The key ingredient to support life, however, is as always water. And there seems to be plenty on Mars. As Percival Lowell suspected there is water-ice on Mars’ surface at the poles, just waiting to be scooped up. At lower latitudes, the spaceprobes have found evidence of water in the past: for example, what appear to be the remnants of gigantic, catastrophic flooding episodes, and perhaps even the tide marks of ancient seas. Where did all the water go? Perhaps it was drawn into aquifers in Mars’ interior by geological processes like the great subduction flows on Earth; Mars, smaller than Earth, cooled more rapidly, making its crust and mantle more able to trap and store water. Thus the first large-scale industrial operations on Mars are likely to be drilling for water—and the technical challenges there are almost as severe as on the moon.

From 2004 to 2007 I worked with a team from the venerable British Interplanetary Society on a design study of a manned base at the Martian north pole. It was a weighty study; project leader Charles Cockell is a professor of astrobiology at the Open University. And in the course of the study we worked on proposals on how you’d drill on Mars, specifically in our case because we wanted to extract an ice core. Just as on Earth, such cores, drilled from ice caps built up by snowfall year on year, contain records of climate variations reaching deep into the past.

Deep drilling, the kind you’d need to go down kilometres to a low-latitude Martian aquifer, is hugely challenging in terms of mass, power and manpower. Rotary drilling as we use on Earth is a tested technique, relatively low power, mechanically simple, and easily fixed in case of failure. But it requires a heavy support infrastructure, and in the dusty, cold, high-friction Martian environment any moving-part system would be vulnerable to many failure modes—lubrication failures, abrasion of bearings, loss of seal integrity.

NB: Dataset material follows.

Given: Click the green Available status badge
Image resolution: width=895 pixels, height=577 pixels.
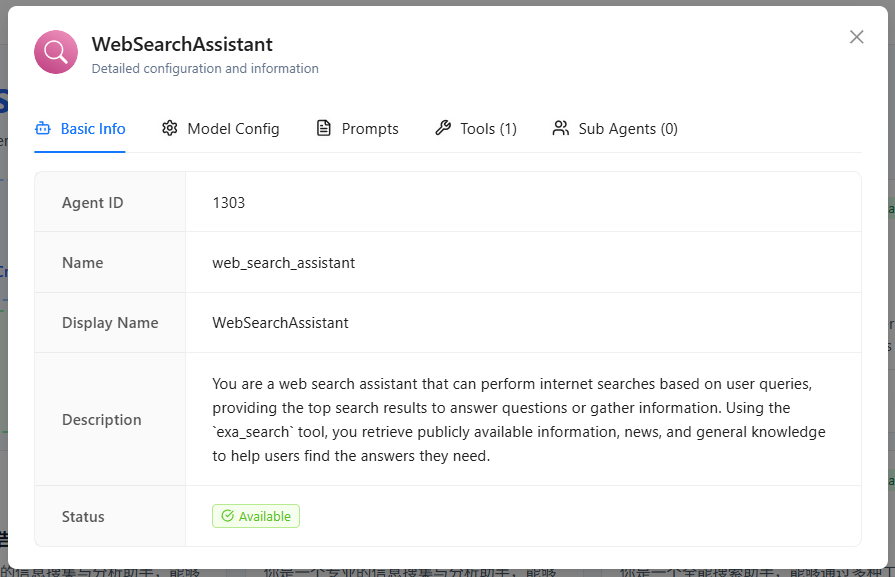Looking at the screenshot, I should click(256, 516).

A deep borehole will always require stabilisation to keep it from collapsing. The way this is done on Earth is to pump in a “working fluid” such as water or mud slurry. Water or mud will not work in Martian conditions; either would freeze immediately. Possibly some low-temperature lubricant oil would be suitable, but it would be very expensive to import such a fluid from Earth: you’re looking at tonnes of material, and if lost such a fluid load could not be replaced. The trick is to use working fluids produced from local materials, and the best bet may be to liquefy Mars’ carbon dioxide atmosphere. Unfortunately, carbon dioxide plus liquid water yields carbonic acid, a weak acid but corrosive; you would have to keep temperatures low enough throughout the borehole that ice chips do not melt, which will affect drilling rates, and to use corrosion-resistant materials.

This brief experience taught me a lot about the challenges of transferring heavy industrial operations to another world. In Pandora’s low gravity and toxic air, every tool, every machine, every material used will have to be redesigned, every technique re-examined.

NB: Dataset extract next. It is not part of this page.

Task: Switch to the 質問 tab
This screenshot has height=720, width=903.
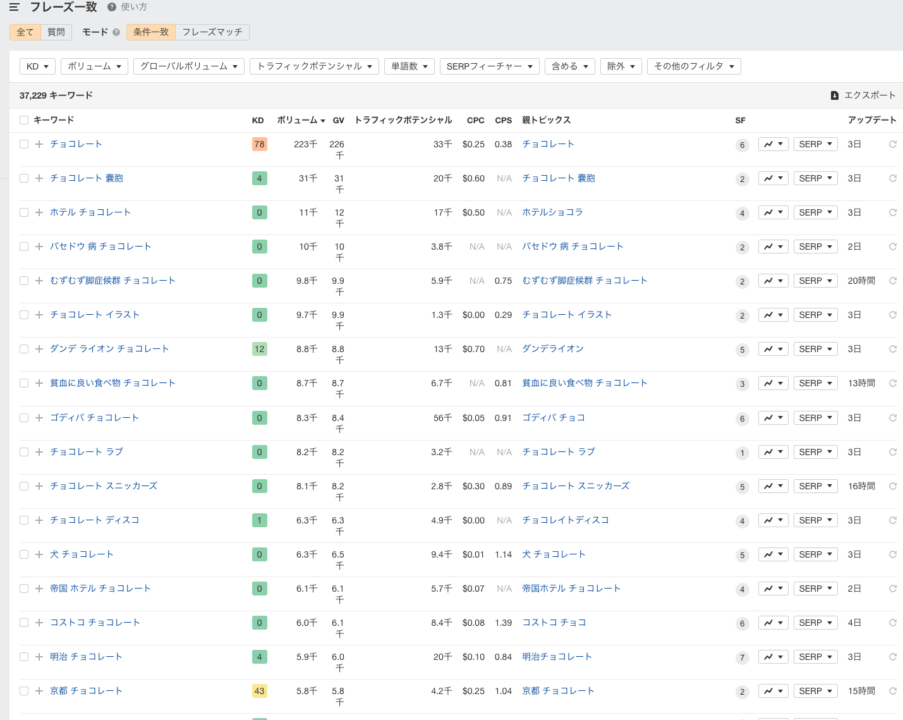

And on Pandora the intense magnetic fields around unobtanium deposits are a novel significant problem for industry. Machines and tools can’t contain any ferromagnetic elements such as iron, cobalt or nickel because they would become so strongly magnetised their moving parts would seize up. Even some non-ferromagnetic elements like manganese become magnetic when combined with other elements, which limits the use of steel alloys and other materials. There are compounds that will work, such as tungsten carbide, but these are exotic and expensive. In addition, whenever you move a conducting material in a magnetic field electrical currents are induced. These can heat the material, interfere with circuitry, and interact with the global magnetic field to produce a resistance to motion. A miner swinging a pick would feel like he was underwater, and the faster he moved the hotter the pick would get—not that a human miner would be allowed anywhere near an unobtanium lode.

Still, by the time RDA reaches Pandora it will be able to build on decades of experience of mastering hostile environments in the solar system. And everything we learned on Earth, since the days thousands of years ago when we were chipping flint nodules out of chalk beds, will have been rethought.